Ramchander Rao started his legal practice in Hyderabad in the year 1986 and was later designated as senior advocate in the year 2012 by the erstwhile High Court of Andhra Pradesh. In the year 2011, he was elected as a member of the Bar Council of India. He has also been BJP's Chief Spokesperson and the General Secretary of undivided Andhra Pradesh State.

==Family ==

Ramchander Rao born in a Brahmin Family Hailing from Nallabandagudem near Kodad, Suryapet district. Ramchander Rao's father, Professor NVRLN Rao, was Dean of the Faculty of Engineering for Osmania University. His daughter Amuktha Naraparaju is based in Australia working as Director in the IT sector. His son Avaneesh Naraparaju is a practicing lawyer at Telangana High Court. His wife Savithri died in 2017 from prolonged illness.

==Early life==

Mr. Ramchander Rao had attended his early education in Ranchi, Jharkand state(erstwhile Bihar state) as mr. Rao’s father was working at BITS, Ranchi as a professor and later mr. Rao attended Kendriya Vidyalaya in Picket Secunderabad wherein he had completed his school education.

Thereafter, mr. Rao had pursued BA in Railway Degree College Secunderabad in 1980. For three consecutive years, he was elected President of the Students' Union (affiliated to Akhil Bharatiya Vidyarthi Parishad, (ABVP)) while studying Bachelor of Arts at Railway Degree College.

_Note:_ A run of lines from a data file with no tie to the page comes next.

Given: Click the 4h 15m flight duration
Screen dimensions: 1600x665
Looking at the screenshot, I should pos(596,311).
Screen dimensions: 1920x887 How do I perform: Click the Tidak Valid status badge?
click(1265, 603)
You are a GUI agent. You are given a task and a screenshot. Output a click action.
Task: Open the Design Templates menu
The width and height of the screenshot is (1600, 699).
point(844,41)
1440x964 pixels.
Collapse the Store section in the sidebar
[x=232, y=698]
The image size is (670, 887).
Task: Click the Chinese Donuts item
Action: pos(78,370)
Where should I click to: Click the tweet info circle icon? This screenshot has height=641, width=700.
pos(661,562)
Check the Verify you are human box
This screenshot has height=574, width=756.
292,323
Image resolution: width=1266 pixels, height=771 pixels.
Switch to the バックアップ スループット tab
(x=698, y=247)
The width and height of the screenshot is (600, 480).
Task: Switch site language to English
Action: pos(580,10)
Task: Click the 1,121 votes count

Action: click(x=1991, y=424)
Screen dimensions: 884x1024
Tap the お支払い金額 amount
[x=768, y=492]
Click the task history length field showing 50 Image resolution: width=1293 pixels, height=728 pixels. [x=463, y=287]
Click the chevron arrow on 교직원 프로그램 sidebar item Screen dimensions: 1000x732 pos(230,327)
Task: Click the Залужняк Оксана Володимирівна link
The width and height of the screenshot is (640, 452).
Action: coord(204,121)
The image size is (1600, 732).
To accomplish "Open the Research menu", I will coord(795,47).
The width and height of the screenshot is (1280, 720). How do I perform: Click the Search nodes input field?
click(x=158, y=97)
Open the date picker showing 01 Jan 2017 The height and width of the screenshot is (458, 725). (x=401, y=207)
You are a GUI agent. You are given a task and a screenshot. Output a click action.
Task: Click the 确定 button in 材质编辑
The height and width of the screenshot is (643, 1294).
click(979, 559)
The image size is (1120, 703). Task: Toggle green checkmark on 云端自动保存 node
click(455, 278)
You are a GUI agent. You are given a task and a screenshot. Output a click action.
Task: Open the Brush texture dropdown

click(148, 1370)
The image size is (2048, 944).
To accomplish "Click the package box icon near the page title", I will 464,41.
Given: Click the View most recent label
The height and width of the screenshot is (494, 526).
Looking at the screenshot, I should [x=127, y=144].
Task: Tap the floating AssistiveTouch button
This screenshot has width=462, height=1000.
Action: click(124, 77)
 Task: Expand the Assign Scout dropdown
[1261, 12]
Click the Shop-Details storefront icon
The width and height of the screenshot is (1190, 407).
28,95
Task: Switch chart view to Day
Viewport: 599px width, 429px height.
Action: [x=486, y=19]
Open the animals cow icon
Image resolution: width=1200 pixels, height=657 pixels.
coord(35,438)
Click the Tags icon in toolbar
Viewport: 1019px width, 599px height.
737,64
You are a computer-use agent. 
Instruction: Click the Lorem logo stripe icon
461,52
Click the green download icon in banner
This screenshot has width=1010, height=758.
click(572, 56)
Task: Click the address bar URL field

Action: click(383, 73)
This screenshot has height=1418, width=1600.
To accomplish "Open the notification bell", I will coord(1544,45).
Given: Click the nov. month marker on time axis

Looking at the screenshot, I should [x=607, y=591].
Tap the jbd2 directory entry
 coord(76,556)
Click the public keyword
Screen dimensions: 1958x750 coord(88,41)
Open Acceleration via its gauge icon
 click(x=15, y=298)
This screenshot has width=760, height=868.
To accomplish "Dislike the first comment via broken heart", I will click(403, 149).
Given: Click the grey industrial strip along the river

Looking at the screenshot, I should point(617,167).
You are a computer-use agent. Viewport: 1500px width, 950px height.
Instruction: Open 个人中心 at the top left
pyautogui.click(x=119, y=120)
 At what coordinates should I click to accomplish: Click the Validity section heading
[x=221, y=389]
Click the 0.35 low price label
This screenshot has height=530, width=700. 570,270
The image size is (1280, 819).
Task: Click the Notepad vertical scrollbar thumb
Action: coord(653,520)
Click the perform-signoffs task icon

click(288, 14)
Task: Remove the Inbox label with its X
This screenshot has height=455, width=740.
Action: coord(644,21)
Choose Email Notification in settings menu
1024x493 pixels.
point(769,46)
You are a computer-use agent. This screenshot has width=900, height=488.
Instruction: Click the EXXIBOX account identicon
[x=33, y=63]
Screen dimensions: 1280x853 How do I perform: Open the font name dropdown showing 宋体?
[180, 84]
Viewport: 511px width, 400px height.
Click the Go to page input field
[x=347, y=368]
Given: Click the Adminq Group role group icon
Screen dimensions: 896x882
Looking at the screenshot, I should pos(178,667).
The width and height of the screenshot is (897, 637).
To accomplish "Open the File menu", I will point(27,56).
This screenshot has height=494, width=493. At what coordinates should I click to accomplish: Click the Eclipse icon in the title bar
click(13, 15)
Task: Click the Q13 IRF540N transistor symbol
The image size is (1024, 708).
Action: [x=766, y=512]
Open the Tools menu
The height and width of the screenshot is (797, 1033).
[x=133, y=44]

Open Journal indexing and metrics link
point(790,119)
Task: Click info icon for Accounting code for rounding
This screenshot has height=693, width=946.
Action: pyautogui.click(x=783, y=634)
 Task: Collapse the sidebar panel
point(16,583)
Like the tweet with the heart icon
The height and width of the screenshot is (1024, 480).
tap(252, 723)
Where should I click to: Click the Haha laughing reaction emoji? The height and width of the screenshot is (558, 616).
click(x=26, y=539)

He secured a Master of Arts (Political Science) from Osmania University in 1982, wherein he stood second in the entrance examinations. He later earned an LLB degree from Osmania University in the year 1985. For two terms, he was elected as secretary (ABVP) of Osmania Law College Student Union.

He was jailed 14 times during his student years.

==Publications==
- He used to write a column on Sundays named "Legal Corner" in Andhra Jyothy.
- He authored several legal articles to law journals such as Andhra Legal Digest and Andhra Pradesh Legal Journal.
- He has contributed articles to Jana Sandesh
- He has also written many books, the most recent one was on his debates and discussions in the Telangana Legislative Council.

==Positions ==
- 1977-80—President of Students Union, Railway Degree College
- 1982-85— Secretary of Students Union, Osmania University
- 1st State secretary for the Bharatiya Janata Yuva Morcha
- Legal Cell Convener for AP state BJP Unit.
- Joint convener for National Legal Cell
- 2008- —State spokesperson for Bharatiya Janata Party, for undivided Andhra Pradesh
- 2011-2013—Andhra Pradesh State General secretary.
- 2011-19 - Member, Bar Council of India
- 2015-21 - MLC, Telangana for Rangareddy, Mahabubnagar & Hyderabad
- 2017-20- President, BJP Hyderabad
- 2024-Telangana State BJP membership in-charge
- 1 July 2025 - Telangana BJP President

==Legislature==
Rao lost the 2009 election for Member of Legislative Council (MLC) for the Graduates’ constituency for Hyderabad, Ranga Reddy and Mahabubnagar districts.
He contested in 2014 from Malkajgiri, for Member of Legislative Assembly and lost by a narrow margin. In 2015, he won as Member of Legislative Council (MLC) from Mahabubnagar, Ranga Reddy, Hyderabad Graduates Constituency in Telangana as a BJP candidate. Rao lost to Surabhi Vani Devi in 2021 Mahabubnagar-Rangareddy-Hyderabad Graduates’ constituency elections.